Each year many strandings occur along the KZN coastline, involving everything from whales to dolphins, seals, whale sharks, penguins and various other seabirds such as gannets and cormorants.

In a statement, SAAMBR explained that, with the exception of seals, most marine animals that strand in KZN do so because they are not in good health, so it is in their best interests not to return them to the water before they have been assessed and, if necessary, treated.

Seals, however, are often in good health when they come ashore, doing so merely to rest after a tiring swim from the southern Cape or even as far as Marion Island and Prince Edward Island. Seals usually return to the ocean once they have rested, so it is vital not to disturb a resting seal and to leave it to recover in its own time.

“If you find a seal on the beach, maintain a safe distance from it,” said Specialised Rescue Unit’s Quentin Power, a member of the KZN Stranding Network.

“You can watch it from a distance, but do not interact with the animal or try to feed it.”

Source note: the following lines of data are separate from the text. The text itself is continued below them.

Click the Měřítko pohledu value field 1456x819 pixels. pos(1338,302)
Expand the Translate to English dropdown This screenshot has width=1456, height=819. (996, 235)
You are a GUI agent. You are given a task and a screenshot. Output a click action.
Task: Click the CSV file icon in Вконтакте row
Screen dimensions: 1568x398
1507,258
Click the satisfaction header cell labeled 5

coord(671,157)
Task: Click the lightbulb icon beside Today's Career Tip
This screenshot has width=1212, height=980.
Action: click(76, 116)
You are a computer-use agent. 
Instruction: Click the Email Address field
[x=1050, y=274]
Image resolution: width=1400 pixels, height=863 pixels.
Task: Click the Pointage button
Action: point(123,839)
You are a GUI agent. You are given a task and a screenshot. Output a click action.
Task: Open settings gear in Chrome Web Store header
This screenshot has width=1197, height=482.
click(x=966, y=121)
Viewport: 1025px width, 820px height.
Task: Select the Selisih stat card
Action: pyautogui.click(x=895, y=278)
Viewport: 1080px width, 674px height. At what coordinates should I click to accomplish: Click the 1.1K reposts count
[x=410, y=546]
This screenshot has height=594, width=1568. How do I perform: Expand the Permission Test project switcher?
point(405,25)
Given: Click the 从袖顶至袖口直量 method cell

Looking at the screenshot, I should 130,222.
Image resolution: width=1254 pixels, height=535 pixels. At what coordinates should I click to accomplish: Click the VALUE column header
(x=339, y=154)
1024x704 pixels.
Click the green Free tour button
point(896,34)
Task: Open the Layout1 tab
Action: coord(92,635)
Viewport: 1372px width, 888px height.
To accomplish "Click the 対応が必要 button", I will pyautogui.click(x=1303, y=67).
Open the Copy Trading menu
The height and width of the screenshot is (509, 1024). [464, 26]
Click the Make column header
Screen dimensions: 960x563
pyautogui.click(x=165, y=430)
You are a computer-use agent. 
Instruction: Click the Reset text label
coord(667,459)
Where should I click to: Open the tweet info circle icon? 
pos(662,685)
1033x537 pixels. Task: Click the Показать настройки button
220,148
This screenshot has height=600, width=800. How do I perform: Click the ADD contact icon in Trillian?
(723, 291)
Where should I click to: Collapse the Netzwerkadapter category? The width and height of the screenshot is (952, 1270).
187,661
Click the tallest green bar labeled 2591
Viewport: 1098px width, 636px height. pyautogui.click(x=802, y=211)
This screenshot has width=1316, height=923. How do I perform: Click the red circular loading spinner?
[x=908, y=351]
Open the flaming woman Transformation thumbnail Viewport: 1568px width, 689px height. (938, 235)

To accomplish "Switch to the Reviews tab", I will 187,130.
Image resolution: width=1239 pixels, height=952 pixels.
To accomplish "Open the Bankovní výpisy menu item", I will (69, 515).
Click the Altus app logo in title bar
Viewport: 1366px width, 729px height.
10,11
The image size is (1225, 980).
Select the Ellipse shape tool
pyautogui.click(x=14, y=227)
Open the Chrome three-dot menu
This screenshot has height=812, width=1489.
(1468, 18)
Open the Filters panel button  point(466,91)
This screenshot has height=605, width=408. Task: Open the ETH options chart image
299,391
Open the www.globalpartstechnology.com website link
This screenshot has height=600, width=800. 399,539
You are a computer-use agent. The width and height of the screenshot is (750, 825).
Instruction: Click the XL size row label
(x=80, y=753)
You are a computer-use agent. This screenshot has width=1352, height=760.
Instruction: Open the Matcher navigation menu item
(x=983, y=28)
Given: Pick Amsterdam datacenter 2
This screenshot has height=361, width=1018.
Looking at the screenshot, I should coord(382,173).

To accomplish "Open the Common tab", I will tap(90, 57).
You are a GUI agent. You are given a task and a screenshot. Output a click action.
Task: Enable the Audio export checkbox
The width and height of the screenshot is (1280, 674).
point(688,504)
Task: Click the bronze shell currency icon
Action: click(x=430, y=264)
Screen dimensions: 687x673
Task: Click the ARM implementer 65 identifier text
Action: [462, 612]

Power said there were also a lot of turtle hatchlings appearing on the coast at present and urged people to leave them be and not to handle them.

“Very importantly for these little hatchlings, do not drive on the dunes, and if you happen to find a nest, leave it alone and if possible cordon it off.”

Tubby was super pleased to be released after her check-up at uShaka.
It is up to Ezemvelo KZN Wildlife and the KZN Marine Stranding Network members to determine the best action for these animals.
1. For instance, if the animal is found to be injured or sick, it might be best to transport it to uShaka Sea World’s rehabilitation facility or, in the case of birds, to the CROW – Centre for Rehabilitation of Wildlife if found north of the Umkomaas River or Second Chance Avian Rescue if found south of the Umkomaas River.
If you find a stranded animal on the beach, please contact uShaka Sea World at 031 328 8222 during office hours and 031 328 8060 after hours, public holidays and weekends.

What to do if you find a seal on the beach:
1. Contact uShaka Sea World.
2. Send them a photo of the seal. Guidance will be given to first responders on the beach via phone as each situation is different.
3. Cordon off a 5m perimeter around seal.
4. Keep people and pets away.

Please do not:
1. Harass or chase seal back into the water.
2. Touch the seal.
3. Feed the seal.
4. Attempt to transport it, as this is against the law for the public.